The more I listened to Sumedh sir’s lecture, the more I was convinced. It is the best field to switch to, if one is looking for a change in career. I have learnt it involves writing, analyzing and interviewing. It requires learning new technologies. The essential skill-sets for this profession are a good command over language and a knack for understanding technology. Technical Writers have to deal with complex technologies most of the time and an aptitude for quick learning shall be a plus. Technical writing is more about communicating clearly than about writing.

There are some primary skills that need to be developed in time too. Audience analysis and honing one’s interviewing skills are very important. A technical writer is chiefly a writer and can be summoned to cater to a variety of writing work. Editing resumes, taking minutes of a meeting, writing press releases or newsflashes for an updated product are also part of a Technical writer’s job profile.

One may be the first user of a product, so a Technical Writer is responsible for quality assuring the product, drawing attention to the bugs and ensuring user friendliness. Most software development companies’ work on tight schedules and one has to be deadline oriented. Proficiency in certain authoring and image capturing tools has to be developed. Software’s like Robohelp, Framemaker, Captivate, Microsoft Office and Snagit are most widely used as of now. Thorough knowledge of a particular domain will add to one’s value.

For a newcomer to the industry, I would highly recommend a workshop on Technical writing. Not only will it clear all doubts, it shall also explain to the person the needs and demands of the industry. One can get a hang of the software’s in vogue, understand about the document development life cycle, get to know the role of a technical writer and be prepared for the challenges ahead.

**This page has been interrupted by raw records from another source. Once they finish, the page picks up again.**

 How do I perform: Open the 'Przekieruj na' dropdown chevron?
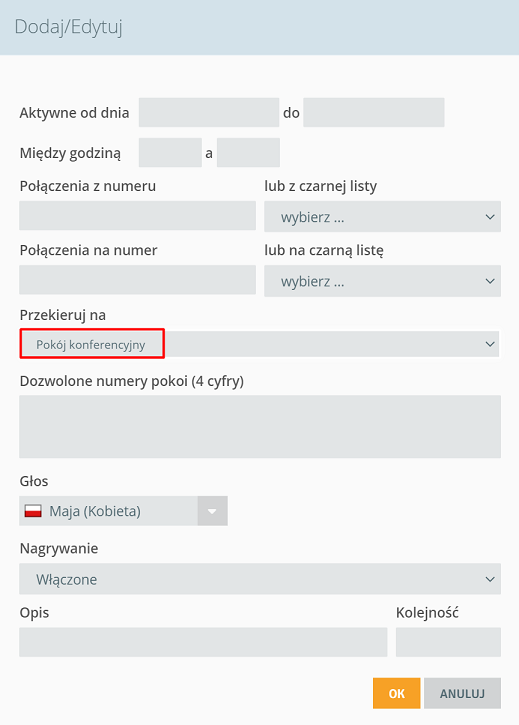(490, 344)
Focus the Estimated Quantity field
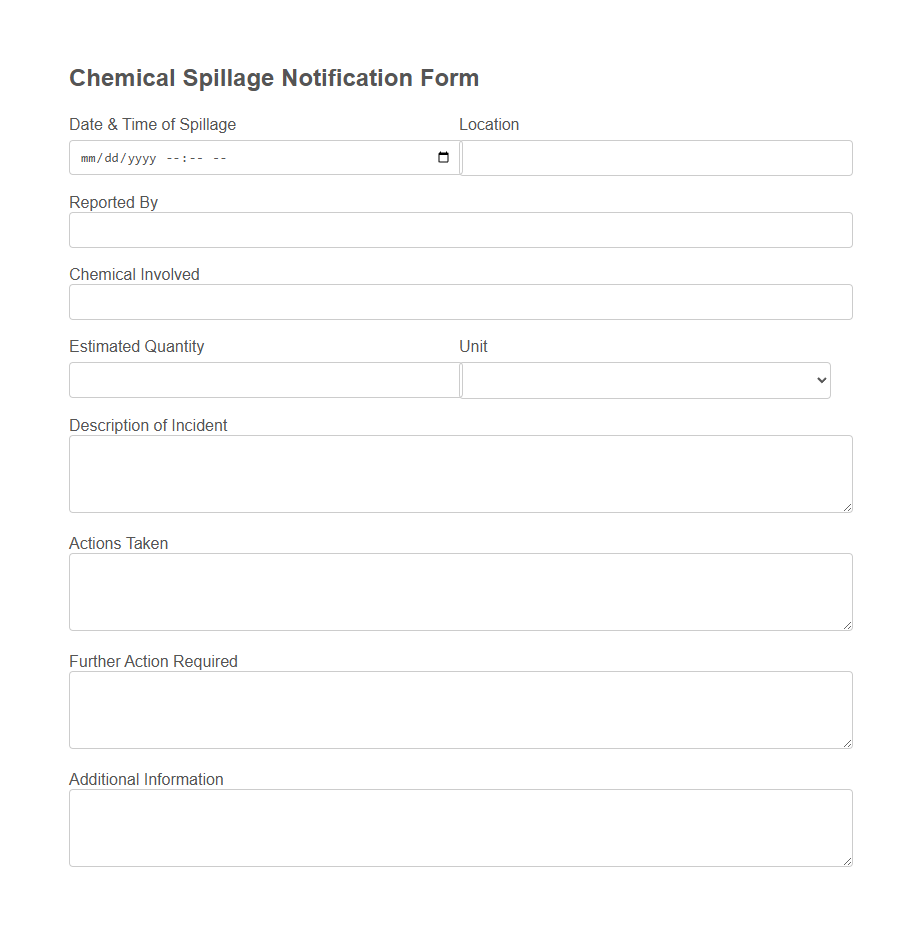Viewport: 900px width, 935px height. (x=264, y=380)
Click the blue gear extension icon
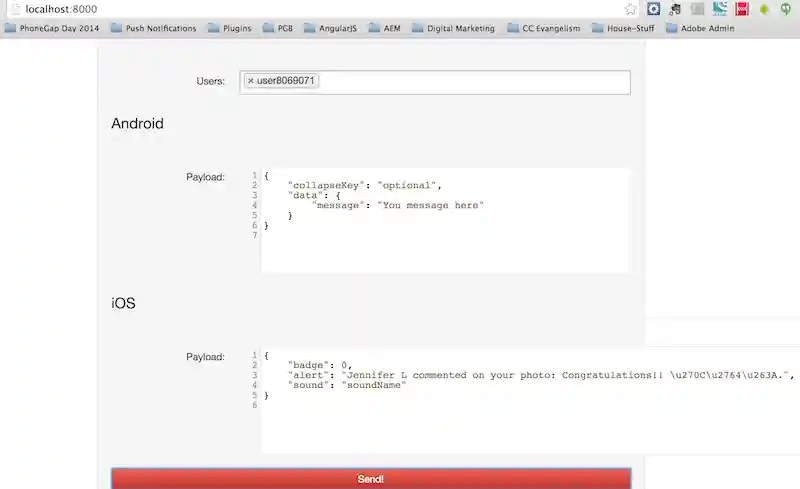800x489 pixels. point(654,9)
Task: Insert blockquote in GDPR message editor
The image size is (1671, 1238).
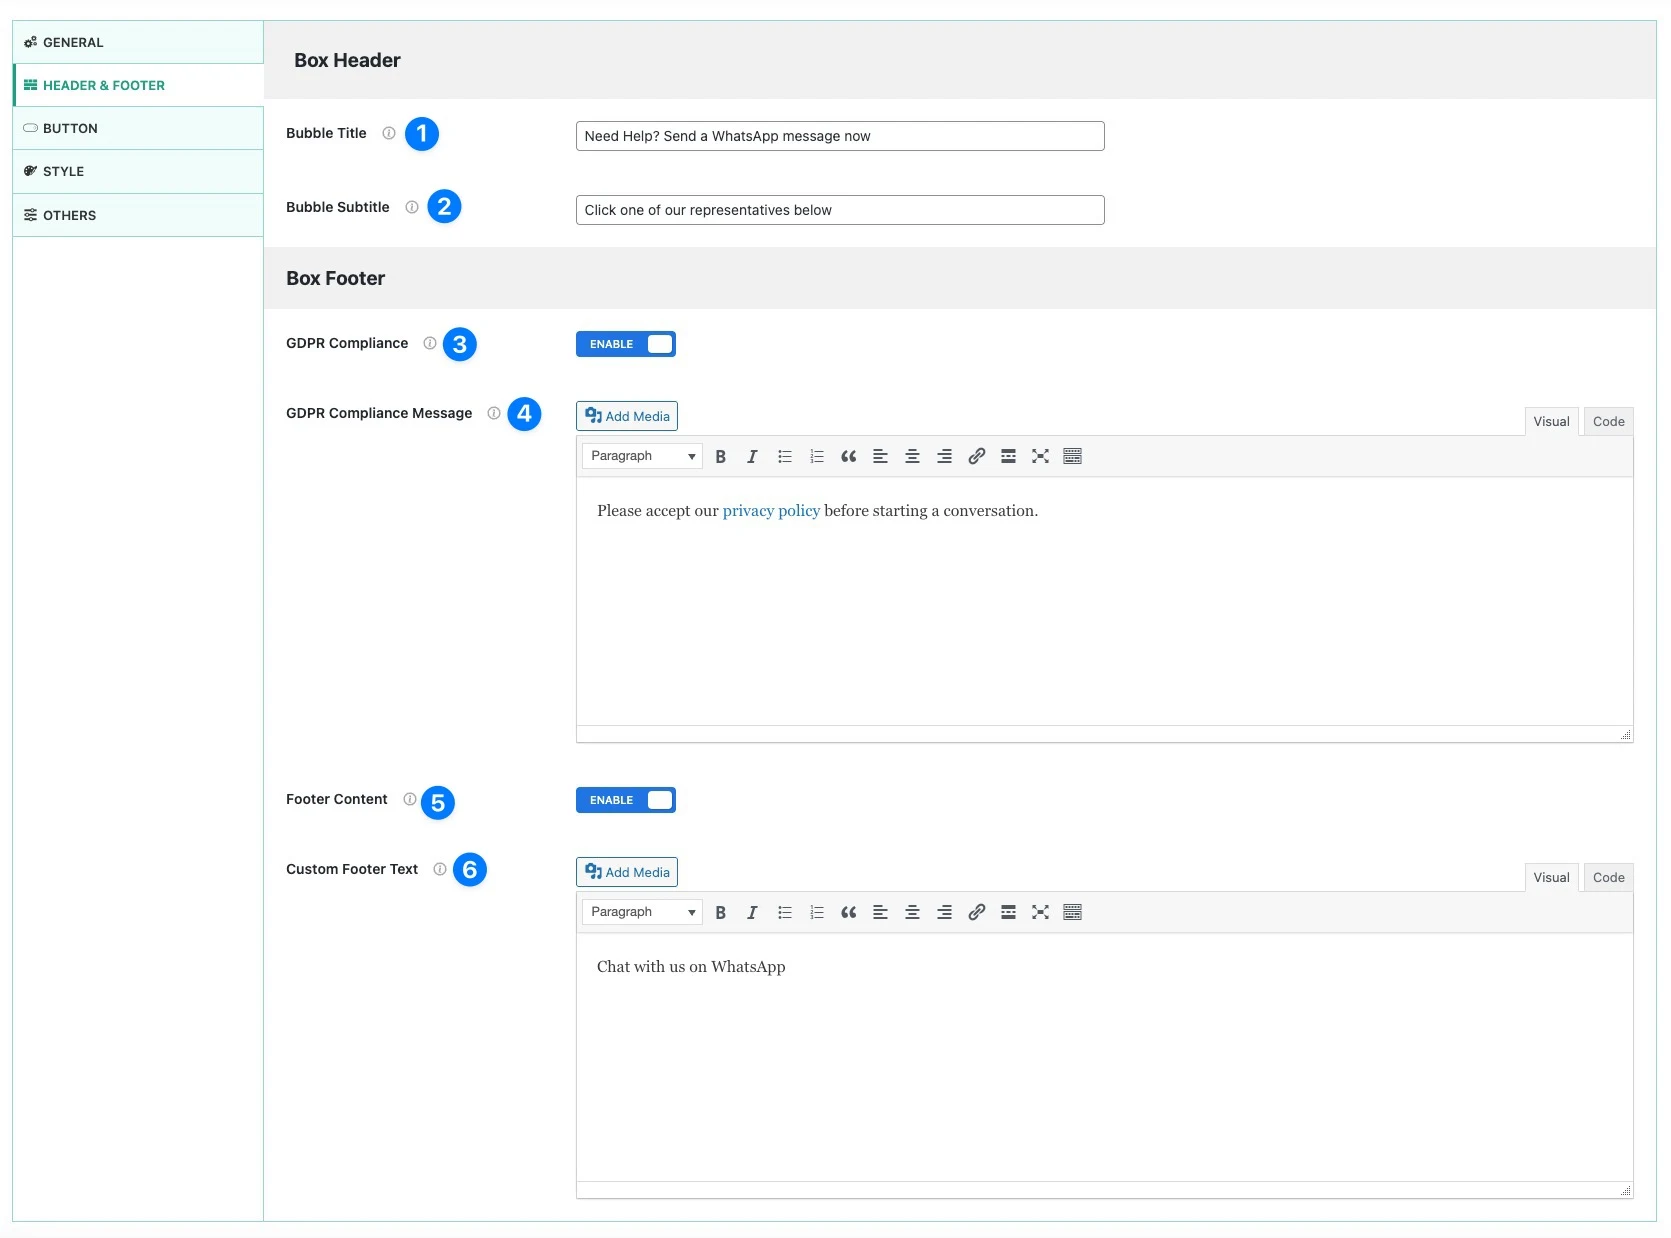Action: point(848,457)
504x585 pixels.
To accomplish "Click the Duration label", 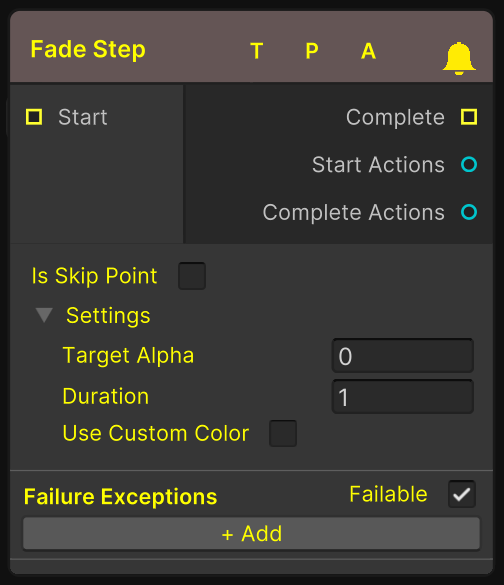I will point(106,396).
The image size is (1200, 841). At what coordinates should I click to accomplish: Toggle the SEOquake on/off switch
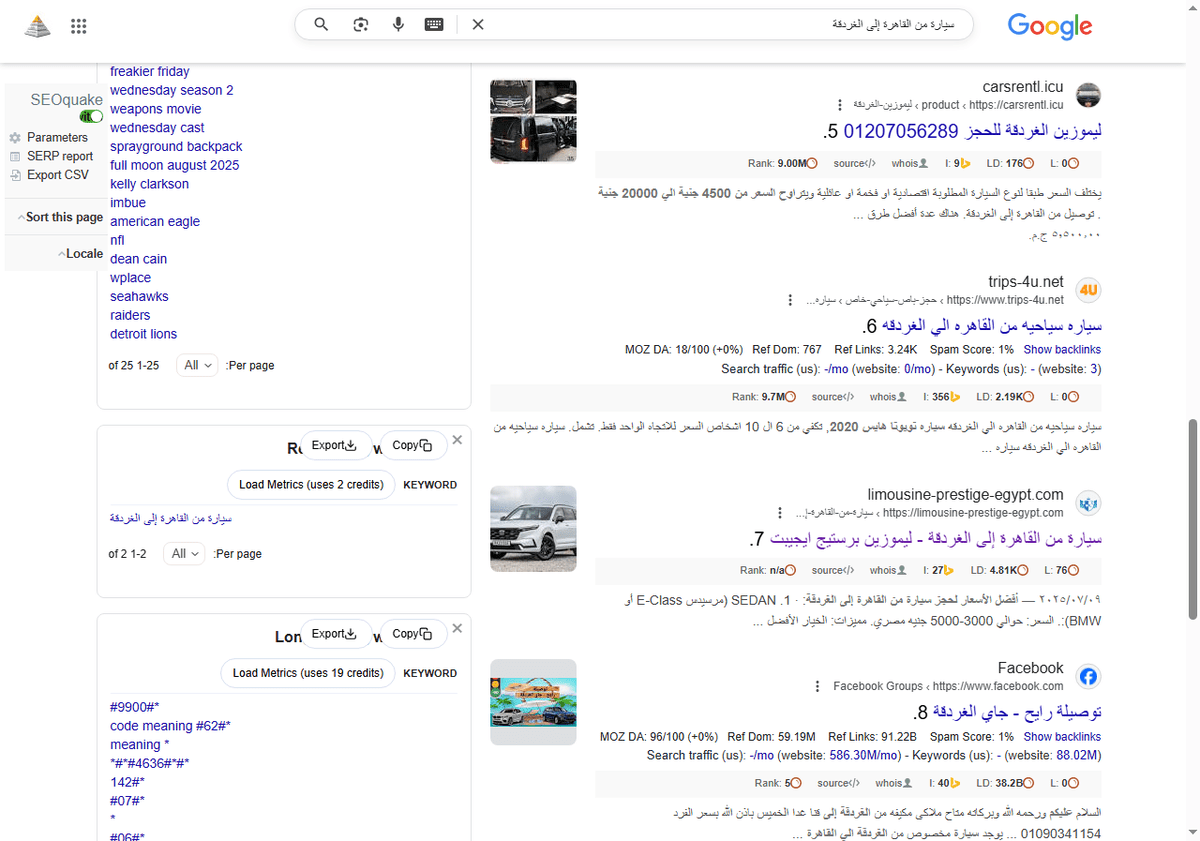coord(90,116)
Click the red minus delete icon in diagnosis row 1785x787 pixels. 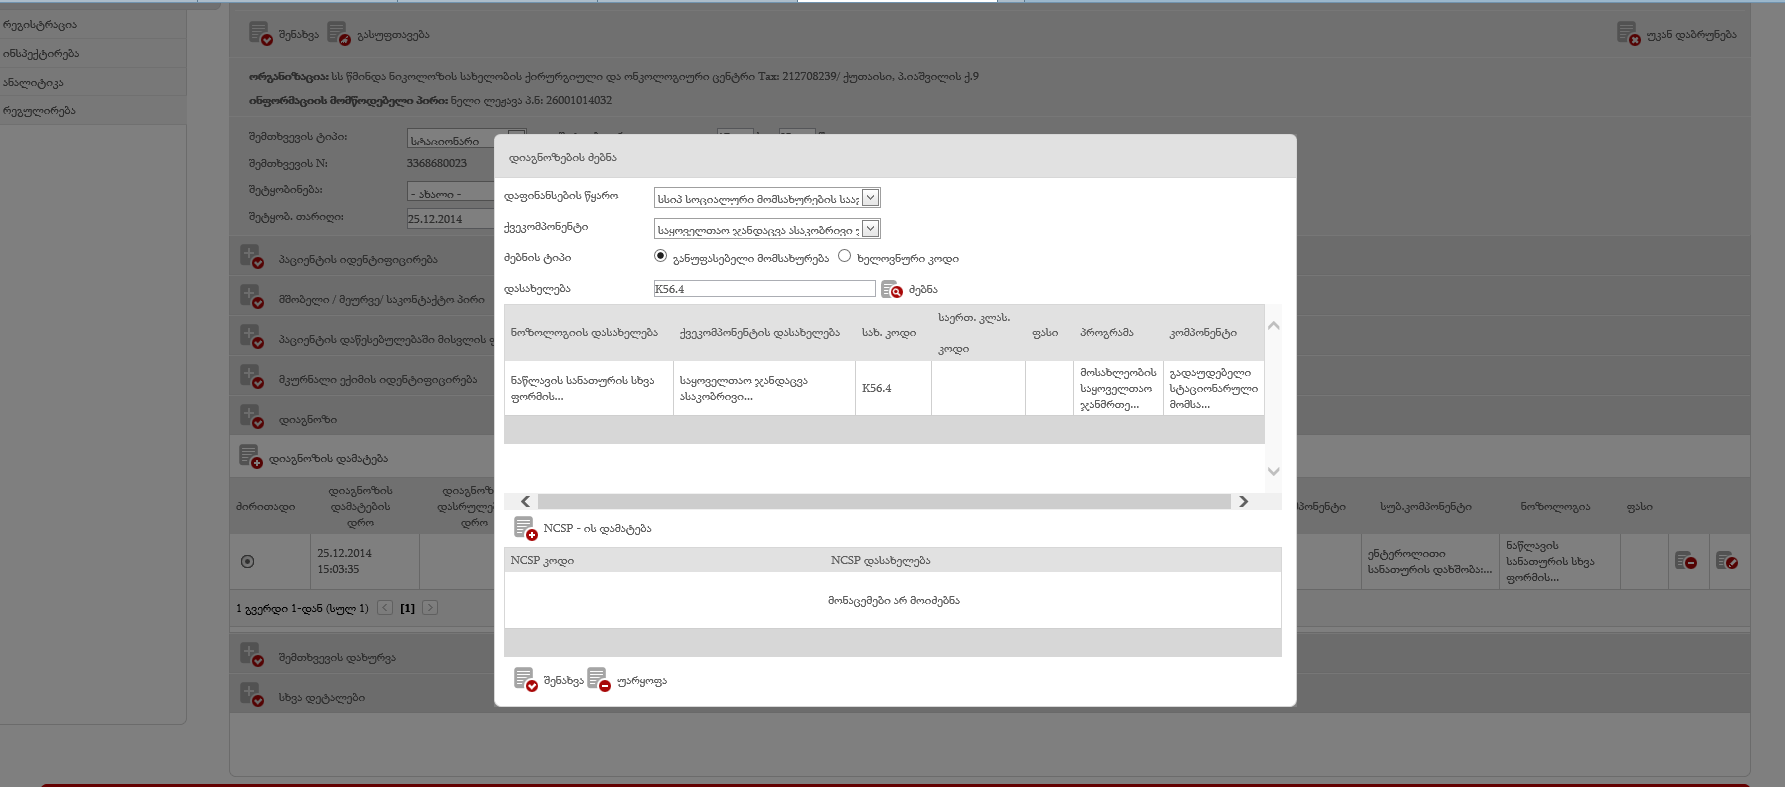click(1685, 561)
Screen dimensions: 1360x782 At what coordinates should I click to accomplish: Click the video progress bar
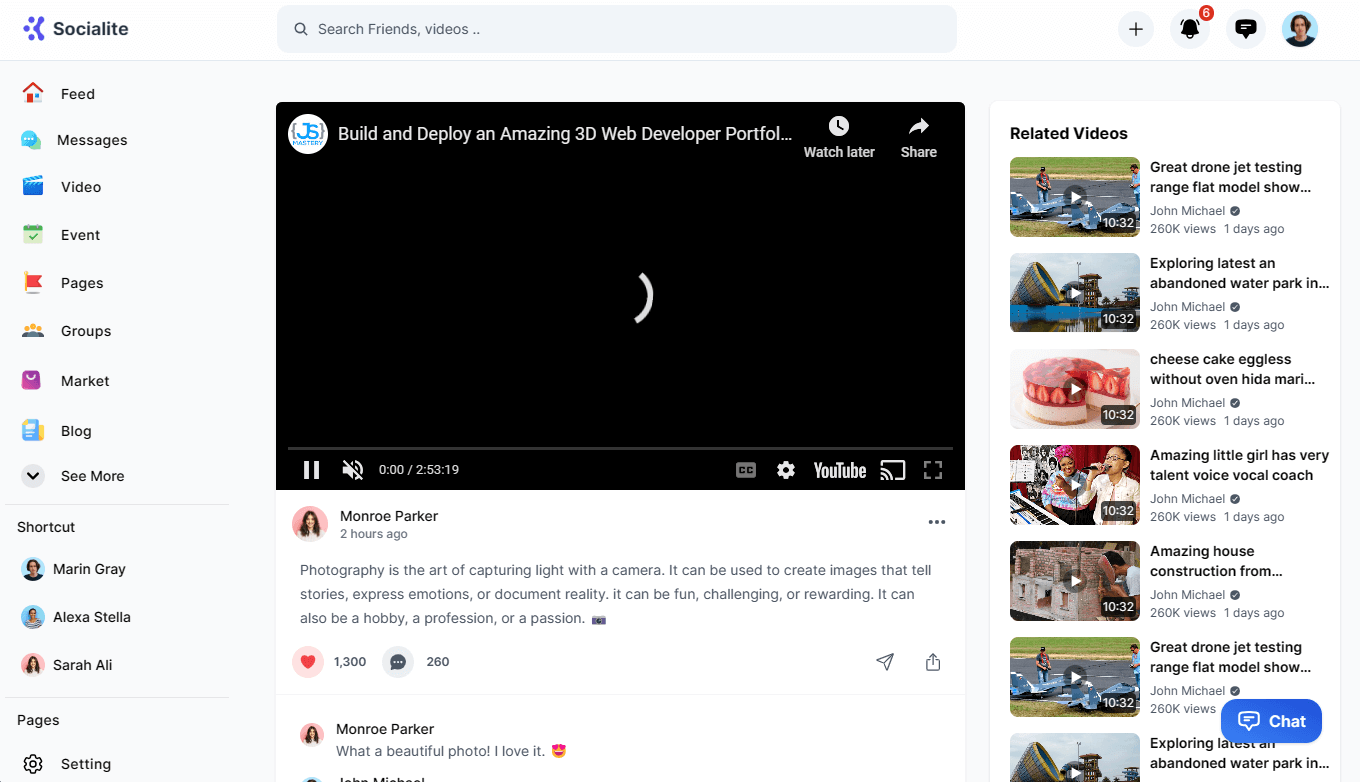click(620, 448)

In my view, a person who is ready to learn new things constantly and improve and add to his skill sets shall be highly successful in the business of Technical writing. It is a craft that can be learnt with practice. I am excited at the prospect of landing a job and write for a living. It had always been a dream. It is the hottest vocation for writers as of now. Besides getting paid a writer becomes a more efficient communicator. Also, I know for a fact, that someone will actually read what I write!